BRIEF 1: According to the passage on the Washington Hall of Stars, how many separate panels are there and how many figures do they honor?
BRIEF 2: From the passage on the Washington Hall of Stars, write out everything from "During the Redskins'" down to "and Pat Fischer.".

---- PASSAGE FOR REVIEW

During the Redskins' tenure, the Washington Hall of Stars was displayed on a series of white-and-red signs hung in a ring around the stadium's mezzanine, honoring D.C. sports greats from various sports. With the reconfiguration of the stadium, it was replaced by a series of dark-green banners over the center-field and right-field fences in order to make room for out-of-town scoreboards and advertising signage. There are 15 separate panels honoring 82 figures. Nationals Park also hosts a smaller version of the display.
- Panel 1 (furthest to the left when viewed from home plate, names read there from left to right are listed from top of display to bottom): Redskins football players Cliff Battles, Charley Taylor, Bobby Mitchell, Chris Hanburger, Jerry Smith, Len Hauss, Sammy Baugh and Pat Fischer.

--------
---- DATASET EXTRACT

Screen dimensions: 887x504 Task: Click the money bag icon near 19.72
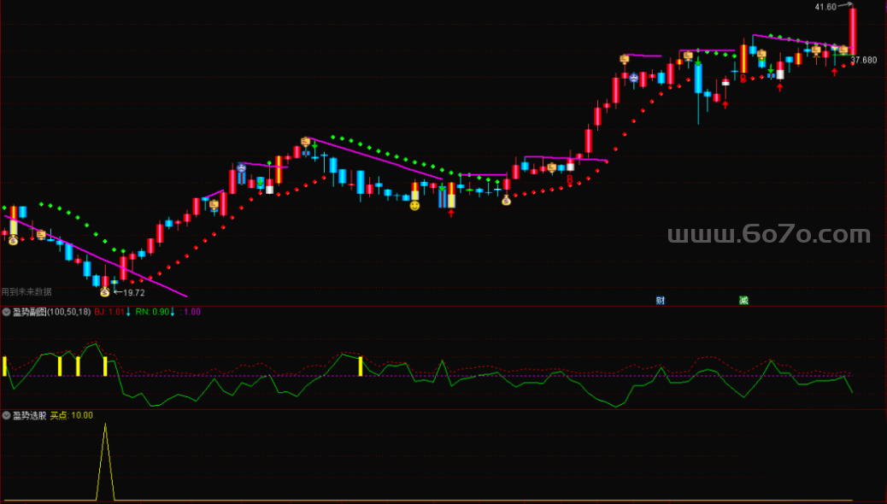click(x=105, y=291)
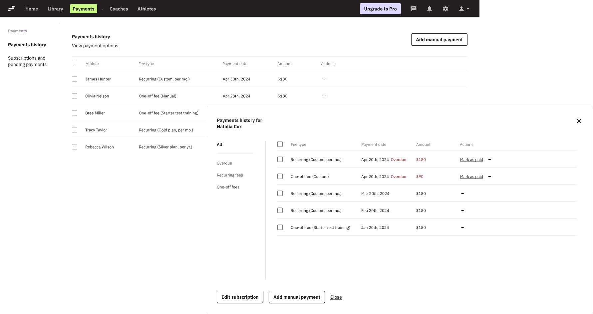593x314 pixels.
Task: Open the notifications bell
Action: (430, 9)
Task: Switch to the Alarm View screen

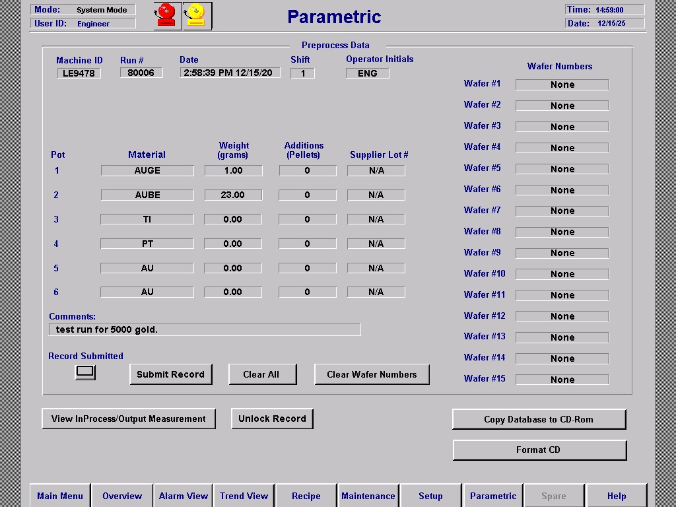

--------

TASK RESPONSE 1: There are 15 separate panels honoring 82 figures.

TASK RESPONSE 2:
During the Redskins' tenure, the Washington Hall of Stars was displayed on a series of white-and-red signs hung in a ring around the stadium's mezzanine, honoring D.C. sports greats from various sports. With the reconfiguration of the stadium, it was replaced by a series of dark-green banners over the center-field and right-field fences in order to make room for out-of-town scoreboards and advertising signage. There are 15 separate panels honoring 82 figures. Nationals Park also hosts a smaller version of the display.
- Panel 1 (furthest to the left when viewed from home plate, names read there from left to right are listed from top of display to bottom): Redskins football players Cliff Battles, Charley Taylor, Bobby Mitchell, Chris Hanburger, Jerry Smith, Len Hauss, Sammy Baugh and Pat Fischer.